3.   To the north of the Katranide tomb is a small chapel, then there is a rectangular chamber that contains a row of six gravestones, two of which have inscriptions on them. Because of the significance of the location, in the shadow of the cathedral, it is probable that only Ani's most important personages would have been interred there. The above photograph shows the chamber in 2006.

4.   The above photograph shows the same view in 2007.

5.   The broken gravestone and the upturned gravestone were the two stones that had inscriptions in Armenian on them.

6.   On the floor of the apse of the cathedral, an area of disturbed ground indicates the spot where the Ani guards had dug a large hole in their quest for treasure.

7. and 8.   The photographs above show a series of sarcophagus-like structures, almost certainly graves, located near the Church of St. Gregory of the Abughamirs. Between 2006 and 2007 their contents were dug out, then roughly filled in again.

# [YOUR TASKS]
1 > From the captions about graves at Ani, quote the passage starting at "3.   To the" and ending at "chamber in 2006.".
2 > Answer these from the captions about graves at Ani:
(a) How many gravestones are in the rectangular chamber north of the Katranide tomb?
(b) In what language were the inscriptions on the broken and upturned gravestones?
(c) Near which church are the sarcophagus-like structures located?
3 > Write a continuation of the captions about graves at Ani, picking up after the final caption.

# [GIVEN INFORMATION]
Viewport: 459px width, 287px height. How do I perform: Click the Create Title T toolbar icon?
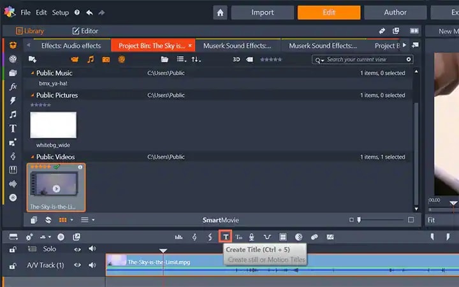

# [ANSWERS TO THE EXERCISE]
1 >
3.   To the north of the Katranide tomb is a small chapel, then there is a rectangular chamber that contains a row of six gravestones, two of which have inscriptions on them. Because of the significance of the location, in the shadow of the cathedral, it is probable that only Ani's most important personages would have been interred there. The above photograph shows the chamber in 2006.

2 >
(a) Six.
(b) Armenian.
(c) The Church of St. Gregory of the Abughamirs.

3 >
9.   This photograph was taken inside the Church of Tigran Honents. Several large gravestones set into the floor in front of the apse have been moved and the ground beneath them has been dug up.

10.   Inside the north-west corner of the Tigran Honents church. The medieval floor paving has been pulled up to allow the digging of a hole, and has then been roughly re-laid.

11.   This part of Ani is located to the east of the cathedral and overlooks the Tigran Honents church. It contains the site of a medieval cemetery. Several of the graves have been dug up, and gravestones and capping slabs have been broken.

12. and 13.   Human bones are visible inside one of the desecrated graves.